(What is expected) Only the pictures are dropped; the lines of the material that follow are returned exactly.

(Extracted entries)
Content starts

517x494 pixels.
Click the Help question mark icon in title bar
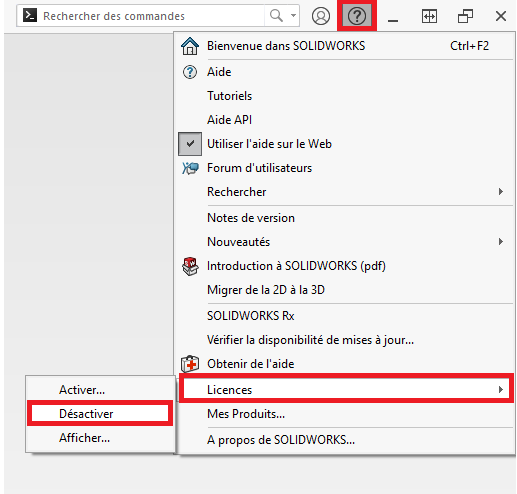point(357,16)
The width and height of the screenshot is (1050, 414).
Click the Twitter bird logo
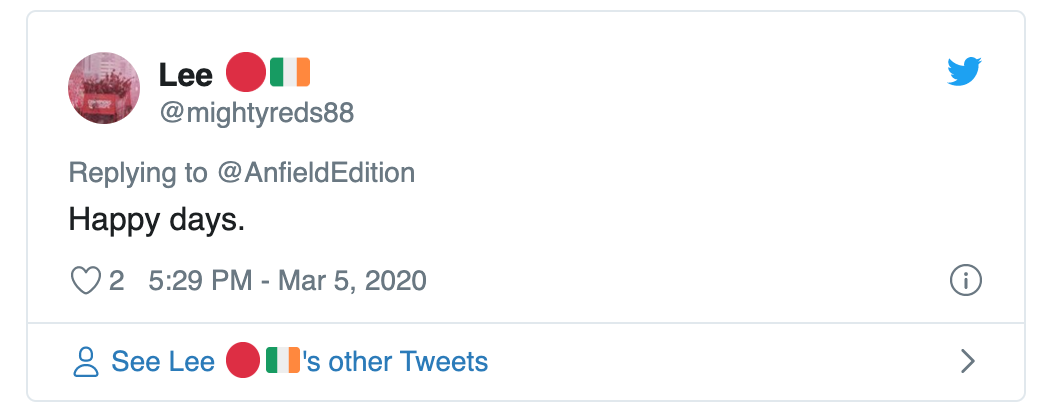coord(965,72)
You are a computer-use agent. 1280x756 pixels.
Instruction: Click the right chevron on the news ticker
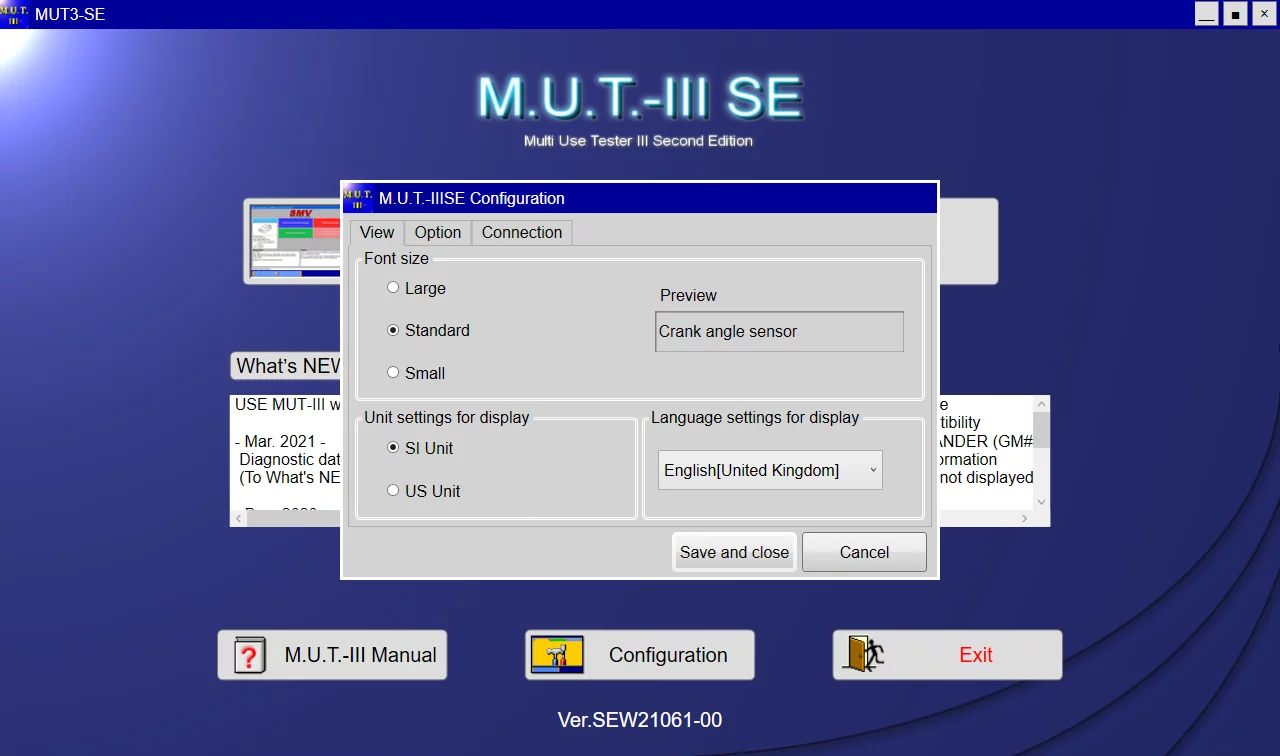coord(1024,518)
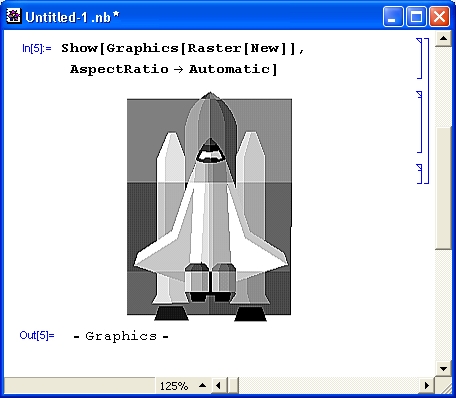
Task: Select the Out[5] cell bracket
Action: coord(419,174)
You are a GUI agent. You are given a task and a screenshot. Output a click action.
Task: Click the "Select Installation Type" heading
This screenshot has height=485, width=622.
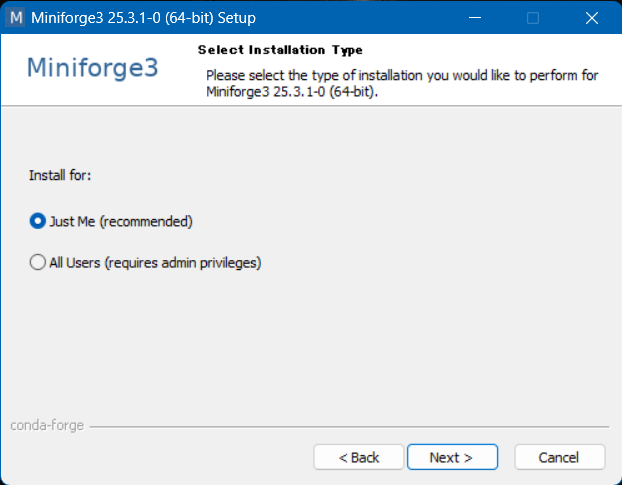pyautogui.click(x=280, y=50)
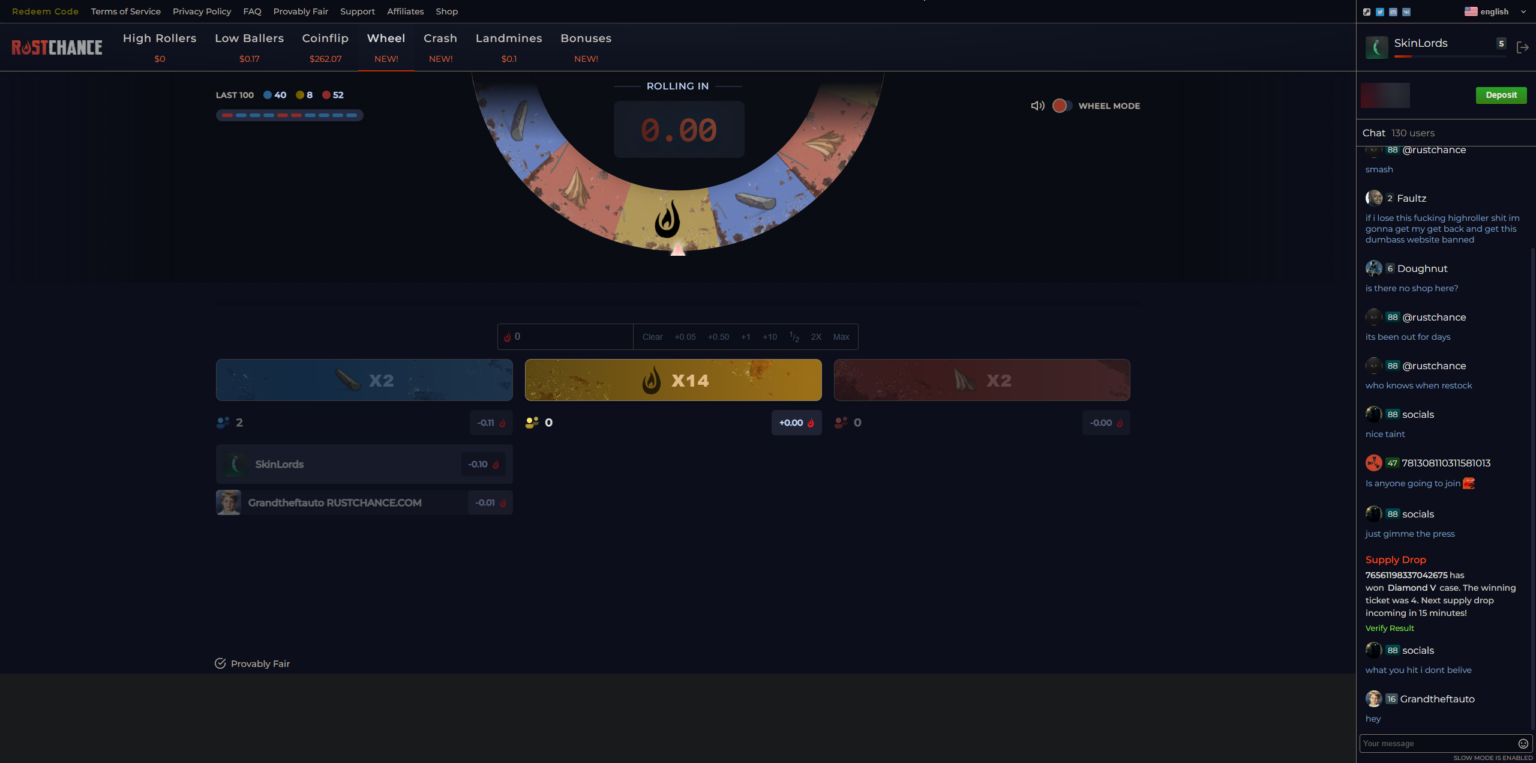1536x763 pixels.
Task: Click the RUSTCHANCE site logo
Action: coord(56,46)
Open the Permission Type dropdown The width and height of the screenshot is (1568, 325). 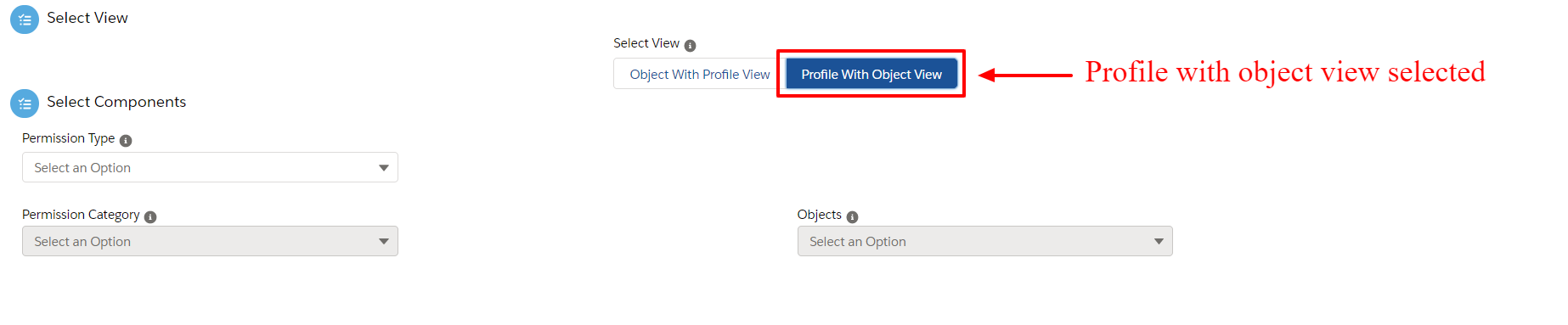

Content ends

(Response area)
517x494 pixels.
Click the Help question mark icon in title bar
point(357,16)
The width and height of the screenshot is (1050, 414).
Click the Twitter bird logo
coord(965,72)
You are a computer-use agent. 1280x756 pixels.
Instruction: Click the right chevron on the news ticker
coord(1024,518)
Task: Select the Out[5] cell bracket
Action: coord(419,174)
You are a GUI agent. You are given a task and a screenshot. Output a click action.
Task: Click the "Select Installation Type" heading
This screenshot has height=485, width=622.
pyautogui.click(x=280, y=50)
1536x763 pixels.
Task: Click the RUSTCHANCE site logo
Action: coord(56,46)
Open the Permission Type dropdown The width and height of the screenshot is (1568, 325). 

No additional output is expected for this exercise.